Рик занюхал еще одну щепотку «Доктора Джонсона». То ли по раннему часу, то ли еще почему, но запах ментола не освежал, а вызывал тошноту. Он опустил окно машины и присоединил к бескрайним россыпям мусора маленькую желтую жестянку.
— Нет, сэр, — сказала телефонистка. — По мнению доктора Коста, состояние, в котором находится мистер Холден, не позволит ему вести разговоры на любую, пусть даже и самую срочную тему в течение ближайших…
— Спасибо, — сказал Рик и повесил трубку.
Воздух тут тоже был тошнотворный, поэтому он снова поднял окно, не переставая думать о Дэйве. Похоже, этот Полоков надолго его вырубил. Странно даже, чего они со мной–то не сумели справиться? Наверное, я слишком быстро двигался. Всех за один день, этого они никак не могли ожидать. Гарри Брайант был прав, да он и всегда бывает прав.
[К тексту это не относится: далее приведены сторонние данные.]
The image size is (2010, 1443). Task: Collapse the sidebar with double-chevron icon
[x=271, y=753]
Машина совсем промерзла, а Рику давно хотелось размять ноги, поэтому он вышел наружу, стараясь не замечать настырного, вонючего ветра и потирая от холода ладони. И все–таки жалко, что не вышло поговорить с Дэйвом. Дэйв одобрил бы то, что я сделал. К тому же он понял бы те моменты, которые даже Мерсер не может понять — наверное, не может понять. Для Мерсера все очень просто, потому что он принимает все, без разбору. Ничто ему не чуждо. А вот то, что я сделал, абсолютно мне чуждо. Если разобраться, последнее время мне чуждо все, что есть во мне, я стал какой–то самоотчужденной личностью.
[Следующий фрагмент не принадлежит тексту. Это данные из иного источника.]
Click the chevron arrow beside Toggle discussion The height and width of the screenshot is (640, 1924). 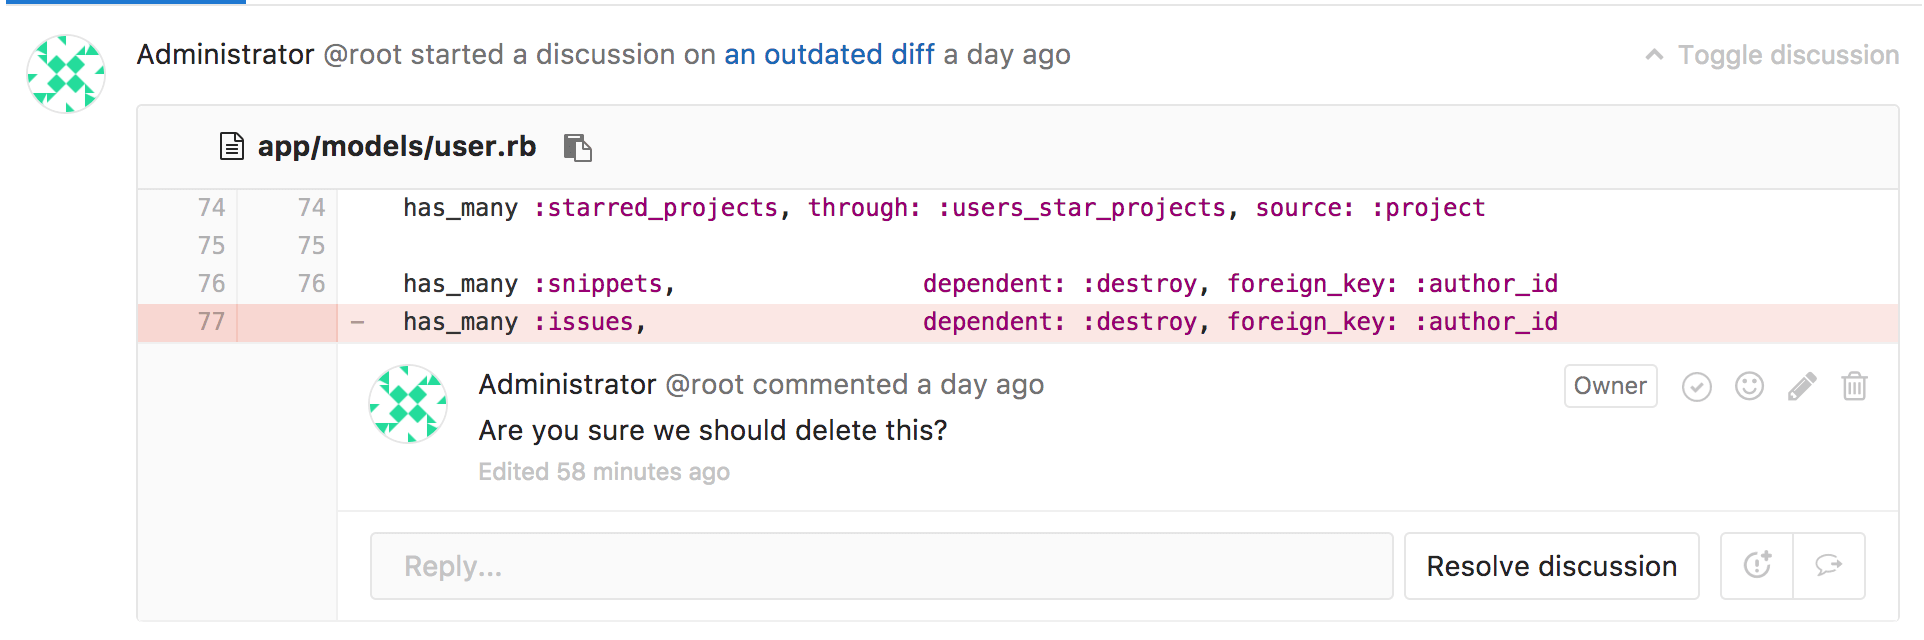[1654, 55]
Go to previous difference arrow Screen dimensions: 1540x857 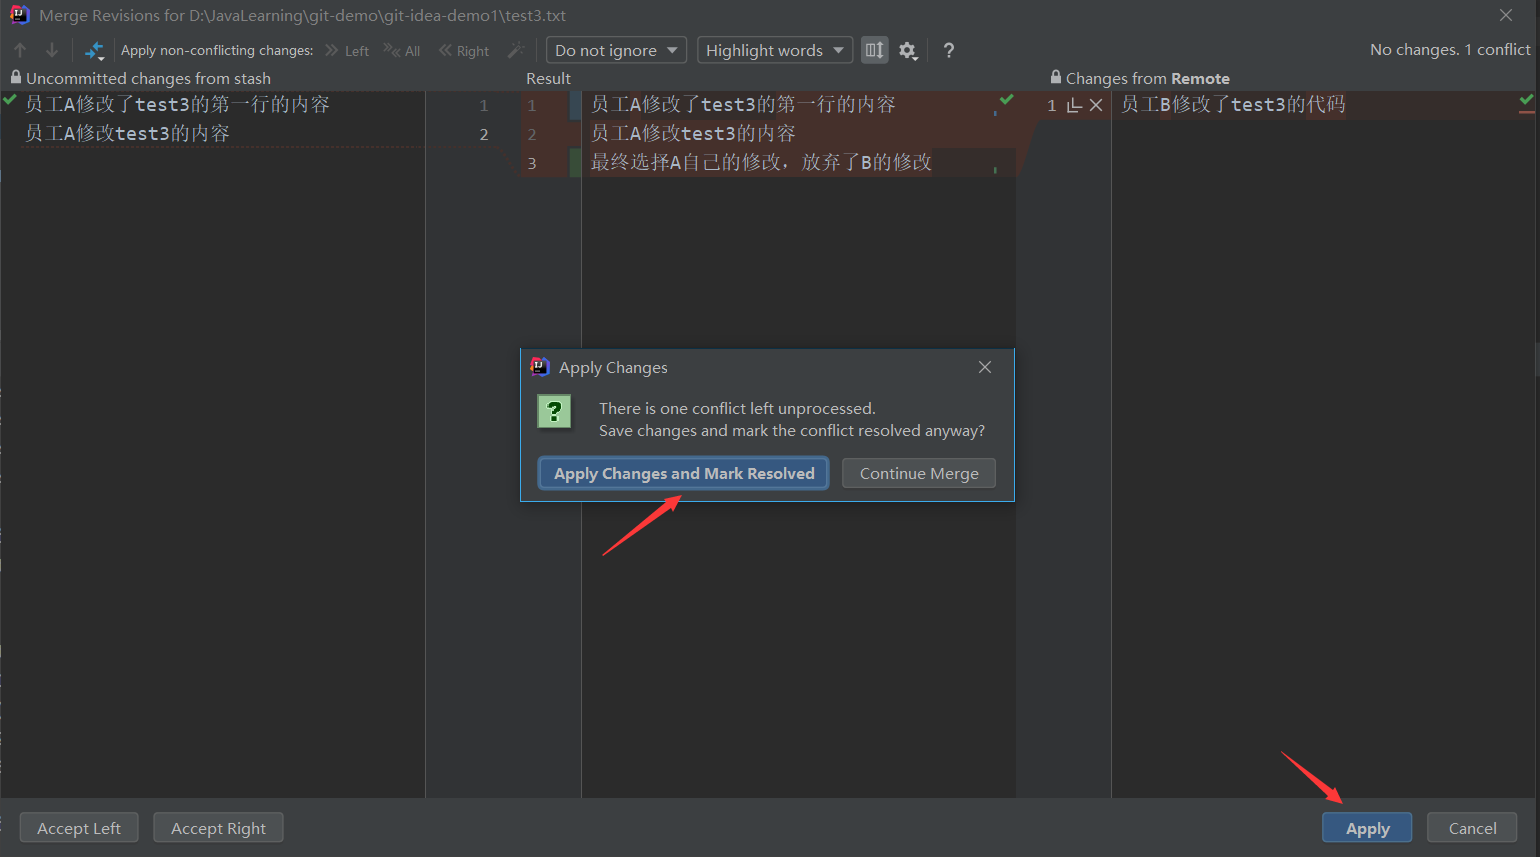pos(20,50)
Он шел вверх по склону, и каждый шаг давался ему со все большим трудом. Слишком измотался, думал он, чтобы еще карабкаться по всяким кручам. Остановившись, он вытер едкий пот, заливавший ему глаза; со всем остальным — со столь же едким потом, пропитавшим насквозь одежду, с надсадной болью во всем теле — приходилось мириться. Он яростно сплюнул, выражая этим ненависть и презрение к самому себе и вдвое большую ненависть к этой бесплодной, безнадежно загаженной пустоши. А потом снова пошел вверх по склону Богом и людьми забытого холма, на котором не было и не будет ничего живого, кроме него самого.
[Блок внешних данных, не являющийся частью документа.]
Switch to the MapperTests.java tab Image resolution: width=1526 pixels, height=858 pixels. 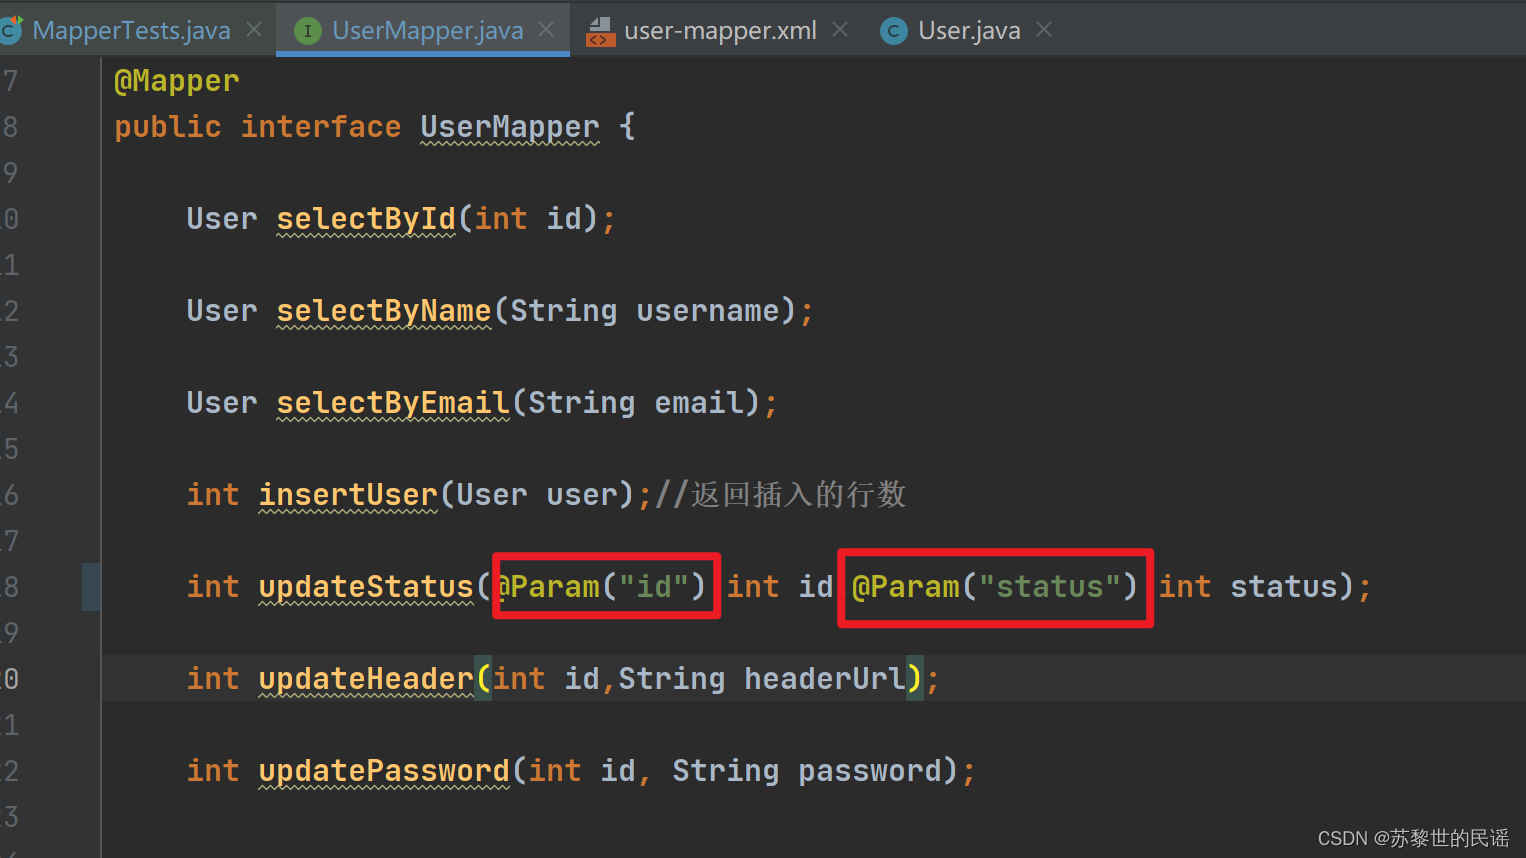coord(130,30)
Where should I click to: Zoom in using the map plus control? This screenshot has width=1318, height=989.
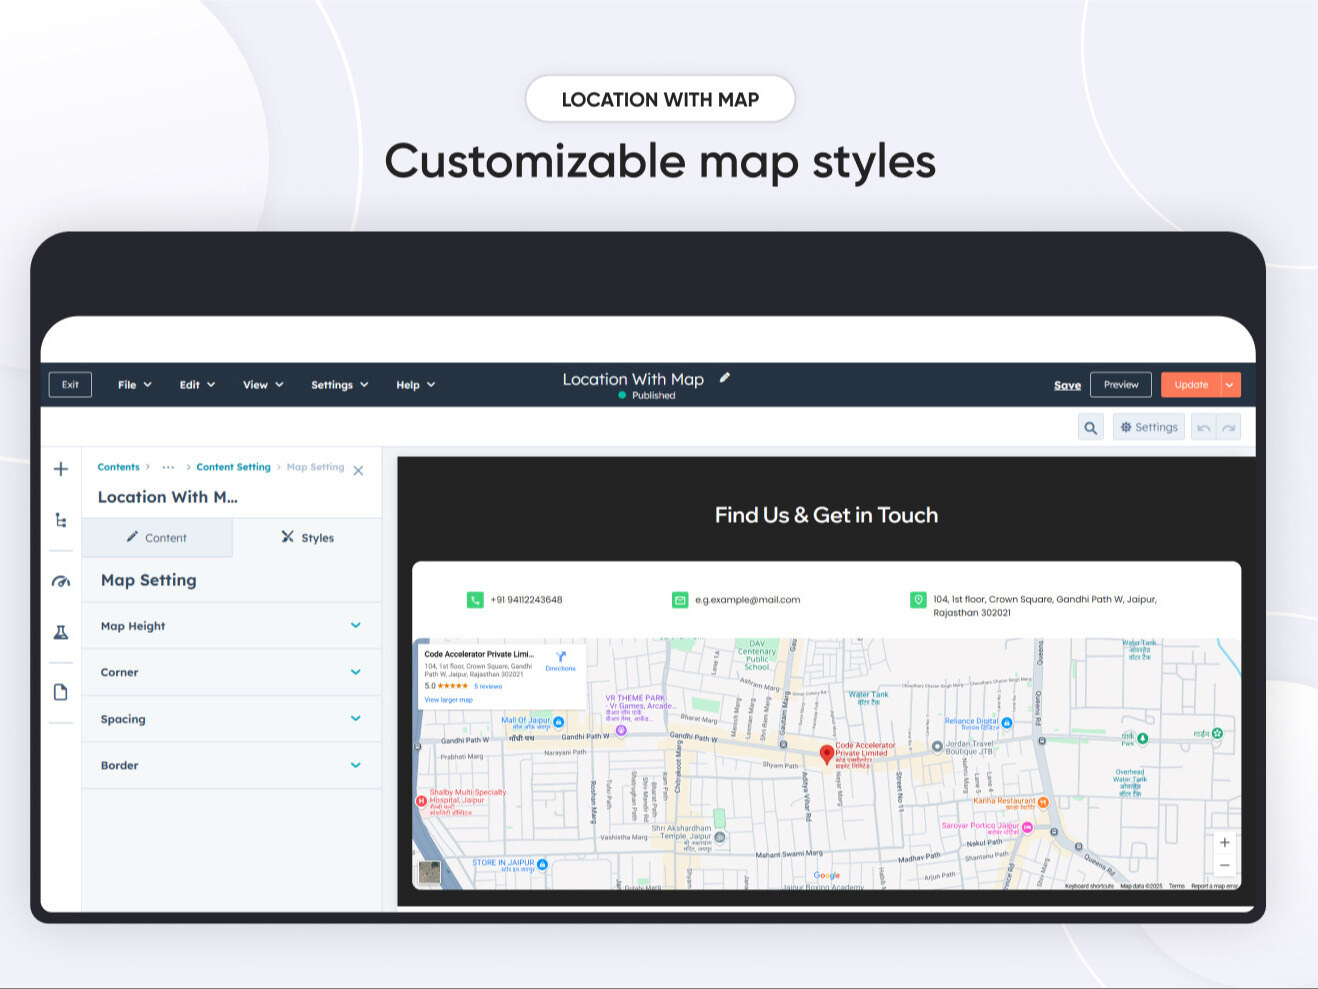(x=1225, y=841)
Жара. Теперь стало жарко; судя по всему, прошло много времени, утро превратилось в день, и воздух прогрелся. А еще он почувствовал голод. Он не ел уже бог знает сколько времени. Голод с жарой образовывали ядовитую смесь, похожую по вкусу на поражение. Да, думал он, так оно и есть, я потерпел поражение, знать бы вот только как и когда. В том, что убил этих андроидов? В том, что Рэйчел убила мою козу? Не в силах этого понять, он шел и шел вперед, и постепенно мозг его окутывался смутной, почти галлюцинаторной дымкой. В какой–то момент он обнаружил себя, абсолютно не понимая, как такое могло случиться, в шаге от обрыва, падение с которого неизбежно стало бы фатальным, более того — унизительным, он падал бы и падал, бесконечно долго, без единого свидетеля. И не было бы смысла проявлять перед смертью отвагу и выдержку, все это осталось бы никем не замеченным, ведь мертвые камни и иссохшие, пылью пропитанные тени растений ничего не видели, ничего не помнили, ни о нем, ни о себе.